1890: Plano da Comissão - Elaborado por uma comissão de engenheiros nomeado pelo "Governo Provisório" (a "Ditadura"), nos primeiros 14 meses da República. Consta [a conferir, Jan. 2012] que a República teria cancelado imediatamente a batelada de concessões ferroviárias e provavelmente também a de dezenas de milhões de hectares de terras, tudo isso com garantias de juros onde se havia aninhado o "Plano Silva", na onda da "grita indenizista" que sucedeu à Abolição. O "Plano da Comissão" retoma o planejamento iniciado com a "Carta Itinerária". Apenas seis anos depois, com a "política dos governadores" e o aperto monetário "darwinista" de Joaquim Murtinho, quase todas as concessões já tinham sido canceladas, a maioria das ferrovias falidas, e o "Plano da Comissão" recolhido ao Congresso para nova discussão, de onde nunca mais saiu, até o final da República velha.

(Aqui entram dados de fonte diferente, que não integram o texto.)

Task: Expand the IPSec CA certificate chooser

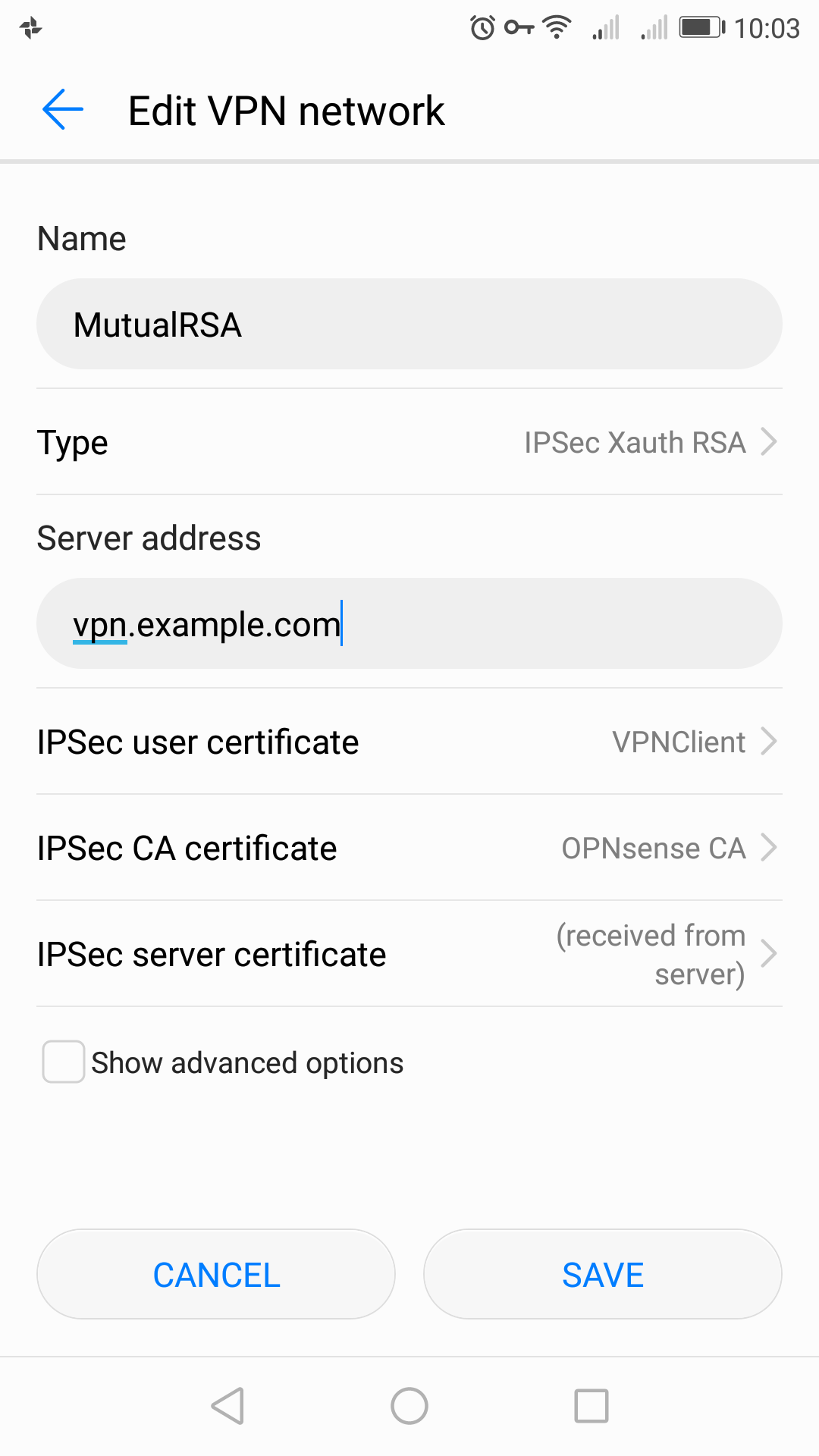Action: tap(768, 848)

Cerca de trinta anos após o desmantelamento do "Plano da Comissão" e a instituição da "política dos governadores", a República velha dava sinais crescentes de esgotamento, com novos questionamentos em todos os aspectos e não deixa de chamar atenção o surgimento de nada menos que três planos ferroviários [houve pelo menos mais um de Schnoor , rodoviário , curiosamente, com ênfase no planalto central], acompanhados de uma produção invulgar de estatísticas e mapas ferroviários, divulgados em duas publicações uma contrária à privatização da EFCB (Max Vasconcelos); outra da presumível fonte de ameaça (ministro Victor Konder).